*** Фрагмент текста

Изменения для вида или области никогда не заканчиваются. Сложность – сочетание чрезвычайного своеобразия видов и постоянных колебаний миллиарда переменных в окружающей среде – может быть, в этом и заключается весь смысл. Очень немногое кажется полностью предсказуемым. Даже распознавание родственных связей – понятие размытое. Да, растения действительно часто помогают своим сородичам. Но иногда они этого не делают. Кэхилл руководил экспериментами студентов, в которых эффект родства, казалось бы, отсутствовал, или растения проявляли больший антагонизм со своими родственниками, чем с неродственными растениями. Как только появляется правило, оказывается, что его не так-то просто закрепить как непреложный факт. Природные системы действительно сложны, а наши теории – нет. В этом и заключается проблема. Ответом может быть сама сложность.

Я признаюсь Кэхиллу, что этот объем информации выше моего понимания. Само изменение как движущая сила изменения всей экосистемы? Это запутанная концепция, рекурсивная, удваивающая сама себя. Ее трудно представить в конкретных терминах. «Мысленно это осознать трудно, – говорит он. – Но в то же время я думаю, что мы сами себе вредим в экологии, не только растений, но и экологии сообществ в целом, полагаясь на суперупрощенные модели, которые были великолепны вначале, в пятидесятые и шестидесятые годы, когда их выдвигали, чтобы помочь сформулировать представление о новой дисциплине. Но люди до сих пор используют их и думают, что они, скорее всего, отражают то, что происходит в реальности». Растения не всегда находятся в состоянии войны, и они не всегда одинаково реагируют на трудности.

Коллеги, занимающиеся науками о растениях, все чаще показывают, насколько сложны растения на самом деле. Удивительно адаптивная механика их тела, способность точно реагировать на окружающую среду и способность к спонтанному принятию решений говорят о том, что старый взгляд на растения как на простые и предсказуемые организмы уже неактуален. Следовательно, нужно отказаться и от взгляда на них как на простых и предсказуемых членов экосистемы. «Я считаю, что сложность имеет значение, – говорит Кэхилл. – Сейчас это не является догмой в экологии сообществ, но я думаю, что это произойдет примерно лет через десять. Трудно понять это, и идеи приятно упрощать. Но знаете, природа не так уж проста».

******
*** Исходные данные

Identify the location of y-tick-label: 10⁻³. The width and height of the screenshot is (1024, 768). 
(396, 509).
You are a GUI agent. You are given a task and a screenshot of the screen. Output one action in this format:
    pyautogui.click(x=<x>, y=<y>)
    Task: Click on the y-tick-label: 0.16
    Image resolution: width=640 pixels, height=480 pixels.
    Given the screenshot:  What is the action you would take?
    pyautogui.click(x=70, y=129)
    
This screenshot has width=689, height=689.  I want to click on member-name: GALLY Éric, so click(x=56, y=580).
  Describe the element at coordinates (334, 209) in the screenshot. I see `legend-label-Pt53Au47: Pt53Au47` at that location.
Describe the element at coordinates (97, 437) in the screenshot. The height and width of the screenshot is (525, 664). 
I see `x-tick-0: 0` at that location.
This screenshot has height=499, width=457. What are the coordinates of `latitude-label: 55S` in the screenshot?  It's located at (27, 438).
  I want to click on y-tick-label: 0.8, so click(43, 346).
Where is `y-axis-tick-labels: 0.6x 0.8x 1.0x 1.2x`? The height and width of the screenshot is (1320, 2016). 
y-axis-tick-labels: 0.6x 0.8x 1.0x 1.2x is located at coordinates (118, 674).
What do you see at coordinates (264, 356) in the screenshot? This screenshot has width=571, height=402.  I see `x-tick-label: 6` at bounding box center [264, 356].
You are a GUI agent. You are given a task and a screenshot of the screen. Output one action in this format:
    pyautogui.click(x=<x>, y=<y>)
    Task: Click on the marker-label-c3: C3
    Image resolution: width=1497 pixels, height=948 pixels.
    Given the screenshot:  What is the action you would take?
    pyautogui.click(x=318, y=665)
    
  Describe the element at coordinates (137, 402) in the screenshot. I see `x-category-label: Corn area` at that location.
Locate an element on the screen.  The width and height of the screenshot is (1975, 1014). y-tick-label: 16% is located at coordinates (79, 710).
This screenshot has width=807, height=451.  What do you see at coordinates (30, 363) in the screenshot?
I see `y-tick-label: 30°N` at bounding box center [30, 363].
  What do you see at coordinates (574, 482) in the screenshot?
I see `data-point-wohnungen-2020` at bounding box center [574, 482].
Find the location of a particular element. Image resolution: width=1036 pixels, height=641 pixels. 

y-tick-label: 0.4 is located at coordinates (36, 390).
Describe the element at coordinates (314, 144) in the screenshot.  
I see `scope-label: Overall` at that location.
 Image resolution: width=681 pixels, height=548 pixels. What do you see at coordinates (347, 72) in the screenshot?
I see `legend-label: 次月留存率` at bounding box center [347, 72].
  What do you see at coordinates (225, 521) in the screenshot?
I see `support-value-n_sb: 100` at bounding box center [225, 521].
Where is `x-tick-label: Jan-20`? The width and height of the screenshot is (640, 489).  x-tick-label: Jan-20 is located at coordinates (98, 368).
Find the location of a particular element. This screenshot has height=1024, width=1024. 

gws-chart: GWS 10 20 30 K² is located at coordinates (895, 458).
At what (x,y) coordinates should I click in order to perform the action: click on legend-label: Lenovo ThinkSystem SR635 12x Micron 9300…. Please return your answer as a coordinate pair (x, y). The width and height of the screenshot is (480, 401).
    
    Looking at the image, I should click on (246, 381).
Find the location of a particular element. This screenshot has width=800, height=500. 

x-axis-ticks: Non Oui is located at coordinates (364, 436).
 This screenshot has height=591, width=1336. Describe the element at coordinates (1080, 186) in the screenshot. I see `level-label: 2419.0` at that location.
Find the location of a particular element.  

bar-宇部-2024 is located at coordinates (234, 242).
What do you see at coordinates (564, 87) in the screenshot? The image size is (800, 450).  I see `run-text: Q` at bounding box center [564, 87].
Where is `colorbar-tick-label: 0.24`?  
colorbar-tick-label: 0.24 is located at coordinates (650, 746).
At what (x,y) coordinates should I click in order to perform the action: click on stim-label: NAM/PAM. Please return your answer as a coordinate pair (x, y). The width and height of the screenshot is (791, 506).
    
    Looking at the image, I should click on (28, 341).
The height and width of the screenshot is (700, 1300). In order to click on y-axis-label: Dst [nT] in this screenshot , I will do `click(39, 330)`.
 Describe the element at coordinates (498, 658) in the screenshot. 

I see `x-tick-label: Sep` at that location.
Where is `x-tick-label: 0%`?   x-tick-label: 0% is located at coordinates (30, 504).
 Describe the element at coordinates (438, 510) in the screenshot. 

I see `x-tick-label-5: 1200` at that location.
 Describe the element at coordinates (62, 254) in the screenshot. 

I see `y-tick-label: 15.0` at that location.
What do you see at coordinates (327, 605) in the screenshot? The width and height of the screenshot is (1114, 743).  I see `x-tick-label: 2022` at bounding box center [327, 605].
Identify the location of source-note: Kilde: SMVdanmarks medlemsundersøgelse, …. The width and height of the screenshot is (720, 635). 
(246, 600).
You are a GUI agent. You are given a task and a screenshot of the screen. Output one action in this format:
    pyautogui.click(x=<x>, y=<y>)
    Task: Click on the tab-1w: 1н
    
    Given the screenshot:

******

• _Задание 1_
Через сколько лет, по прогнозу Кэхилла во фрагменте о сложности растений, взгляд на значимость сложности станет в экологии сообществ общепринятым?
• _Задание 2_
Перепишите дословно из фрагмента о сложности растений всё, начиная со слов «Я признаюсь Кэхиллу, что» и до слов «реагируют на трудности.».

• _Ответ 1_
Примерно через десять лет.

• _Ответ 2_
Я признаюсь Кэхиллу, что этот объем информации выше моего понимания. Само изменение как движущая сила изменения всей экосистемы? Это запутанная концепция, рекурсивная, удваивающая сама себя. Ее трудно представить в конкретных терминах. «Мысленно это осознать трудно, – говорит он. – Но в то же время я думаю, что мы сами себе вредим в экологии, не только растений, но и экологии сообществ в целом, полагаясь на суперупрощенные модели, которые были великолепны вначале, в пятидесятые и шестидесятые годы, когда их выдвигали, чтобы помочь сформулировать представление о новой дисциплине. Но люди до сих пор используют их и думают, что они, скорее всего, отражают то, что происходит в реальности». Растения не всегда находятся в состоянии войны, и они не всегда одинаково реагируют на трудности.